## WORK ITEM
Return the stretch from the line with "Vinkit kyyhkyjahtiin (75, 2141)" through the line with "Redazione Redazione (323, 333)" in the data below, character for character, skipping all pictures.

***** DATA FOR PROCESSING

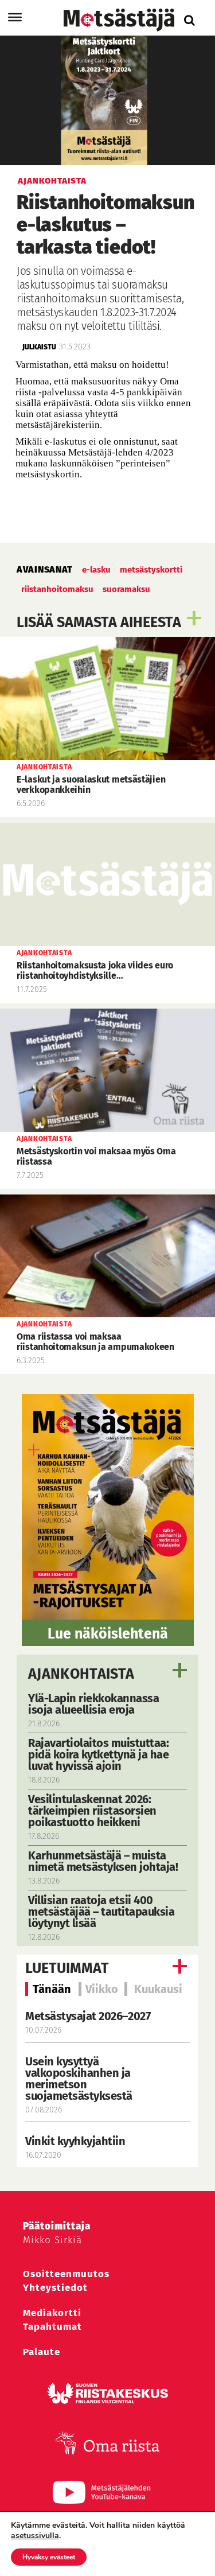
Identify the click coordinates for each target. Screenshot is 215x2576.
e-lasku (96, 570)
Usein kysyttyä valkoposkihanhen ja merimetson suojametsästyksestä (80, 2078)
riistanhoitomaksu (57, 589)
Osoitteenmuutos (66, 2274)
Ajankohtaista (81, 1674)
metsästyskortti (151, 570)
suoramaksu (126, 589)
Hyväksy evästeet (48, 2557)
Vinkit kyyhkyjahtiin (75, 2141)
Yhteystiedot (55, 2288)
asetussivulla (35, 2536)
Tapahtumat (52, 2327)
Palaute (41, 2352)
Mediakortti (52, 2313)
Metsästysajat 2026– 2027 (87, 2016)
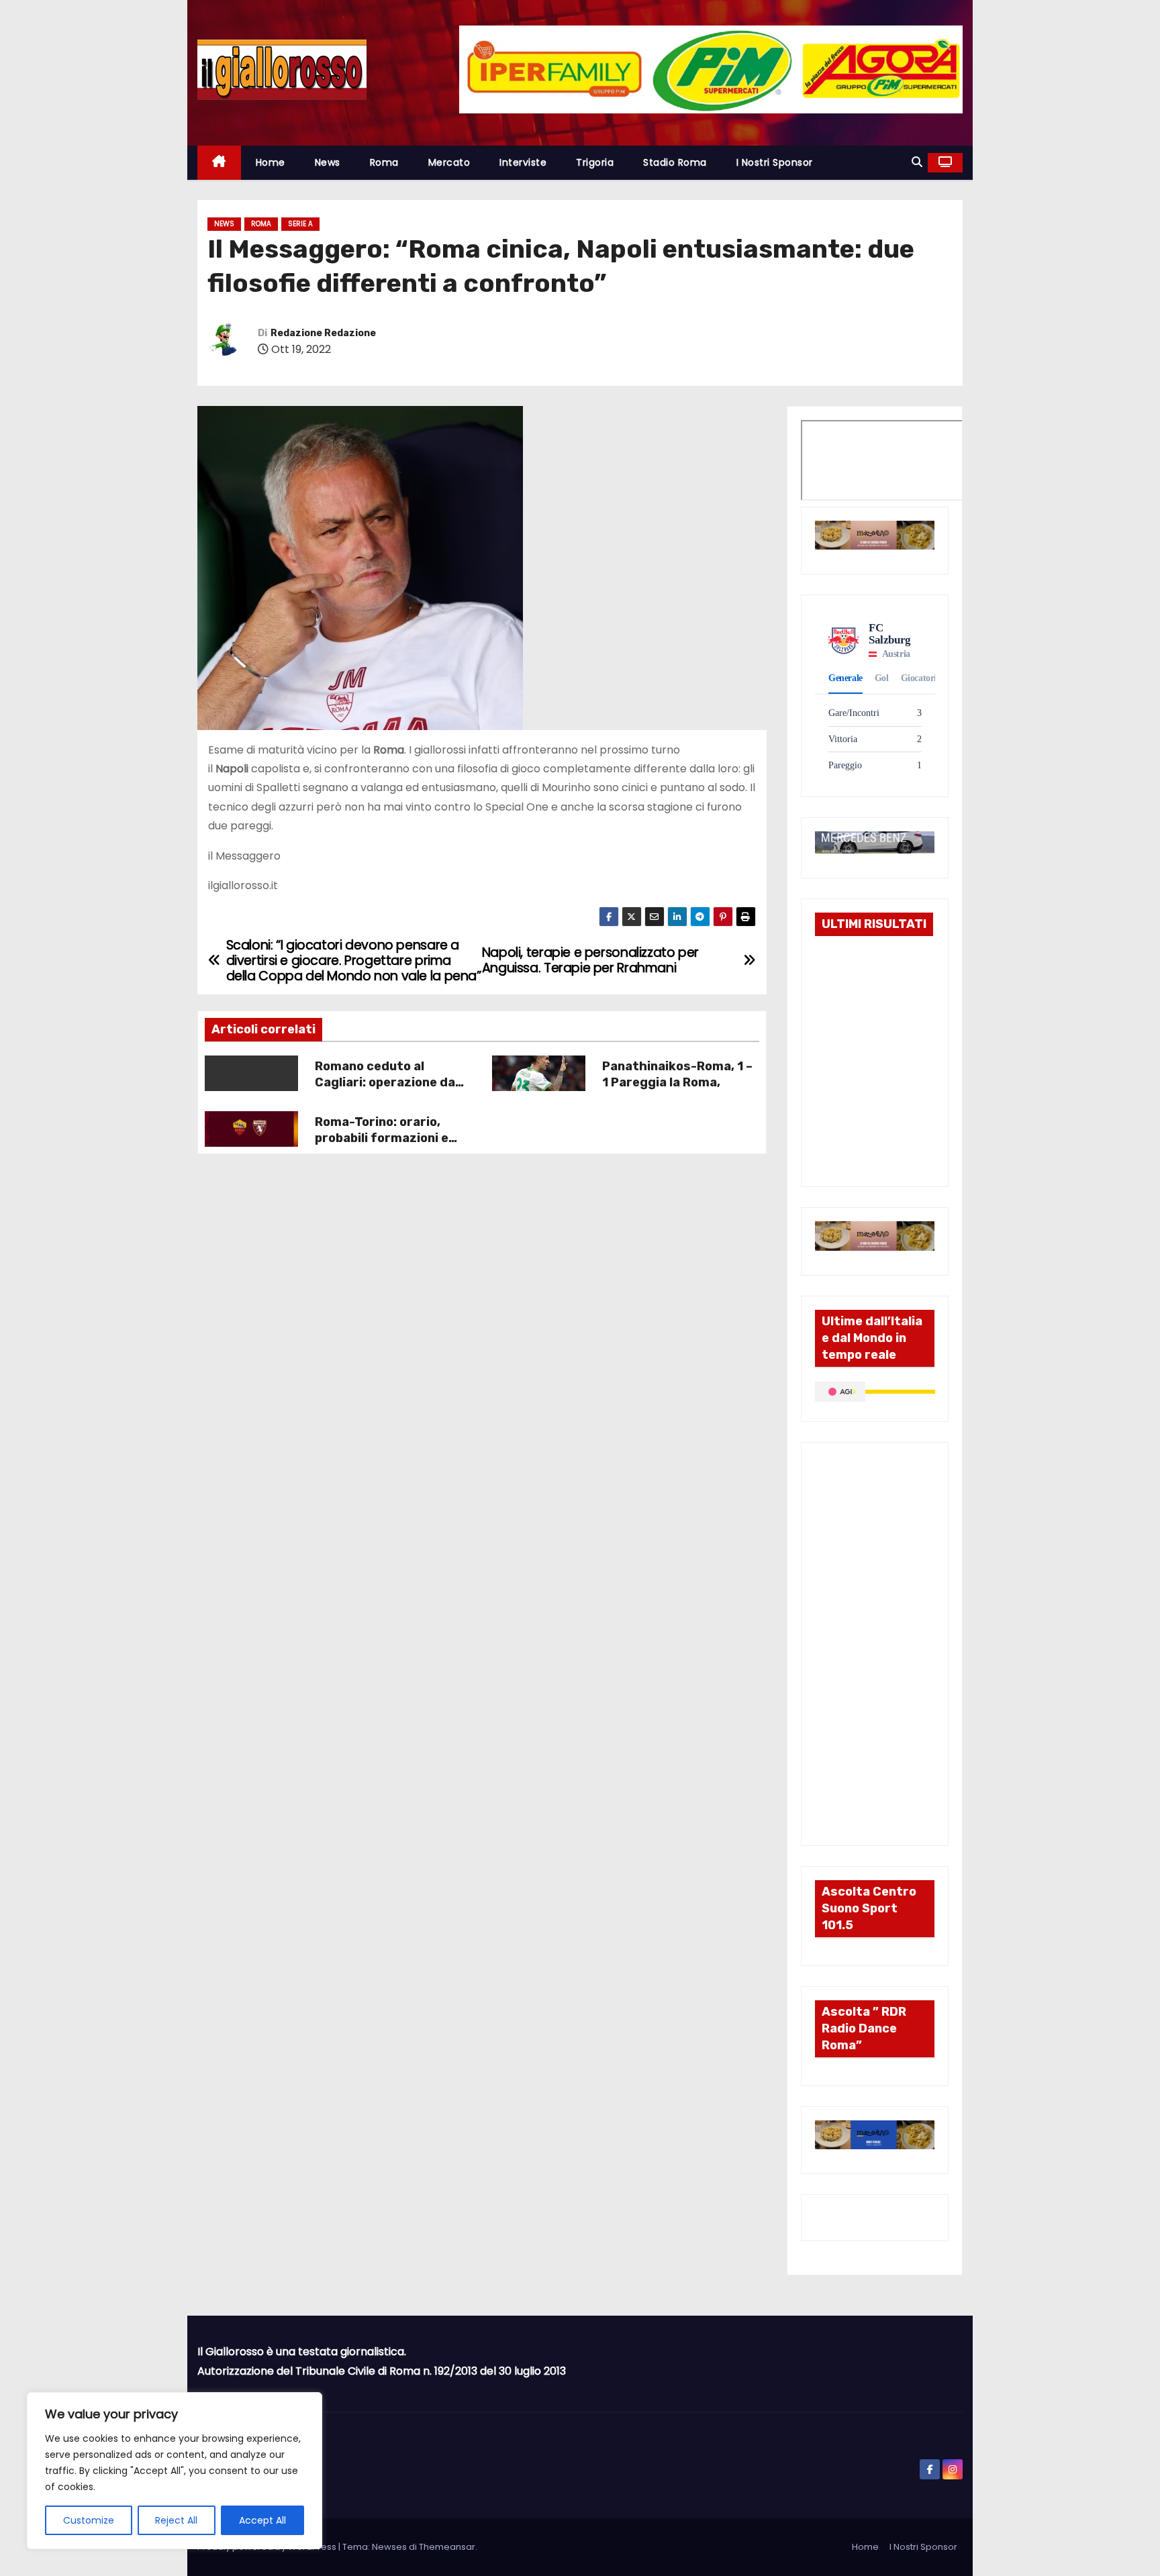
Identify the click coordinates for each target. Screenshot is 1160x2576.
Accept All (262, 2520)
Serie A (300, 224)
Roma (384, 162)
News (327, 162)
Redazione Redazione (323, 333)
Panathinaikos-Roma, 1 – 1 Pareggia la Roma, (677, 1074)
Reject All (176, 2520)
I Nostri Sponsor (774, 162)
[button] (917, 162)
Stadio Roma (675, 162)
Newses (389, 2546)
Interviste (522, 162)
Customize (88, 2520)
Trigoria (595, 162)
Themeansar (447, 2546)
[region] (174, 2470)
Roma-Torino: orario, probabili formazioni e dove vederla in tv (381, 1138)
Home (270, 162)
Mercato (449, 162)
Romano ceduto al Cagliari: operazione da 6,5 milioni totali (385, 1082)
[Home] (219, 163)
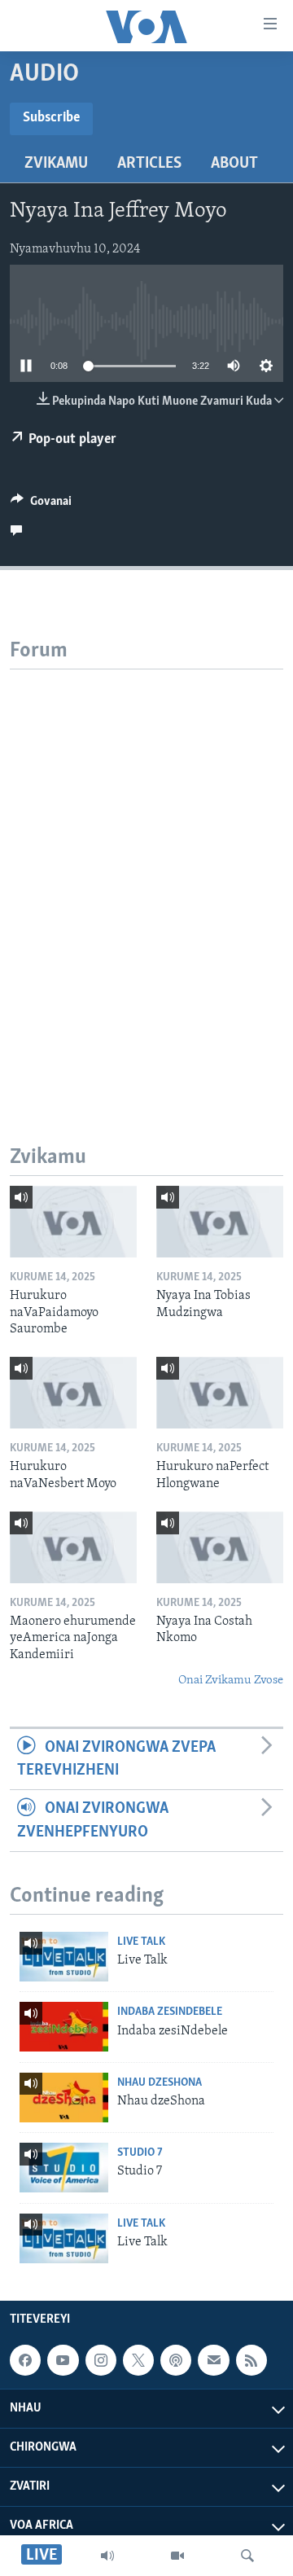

**********

## SOLUTION FOR THIS PROBLEM
Vinkit kyyhkyjahtiin (75, 2141)
Yhteystiedot (55, 2288)
asetussivulla (35, 2536)
Tapahtumat (52, 2327)
Palaute (41, 2352)
Mediakortti (52, 2313)
Metsästysajat 2026– 2027 (87, 2016)
Identify the click coordinates for each target. Screenshot is 1160x2576.
Accept All (262, 2520)
Serie A (300, 224)
Roma (384, 162)
News (327, 162)
Redazione Redazione (323, 333)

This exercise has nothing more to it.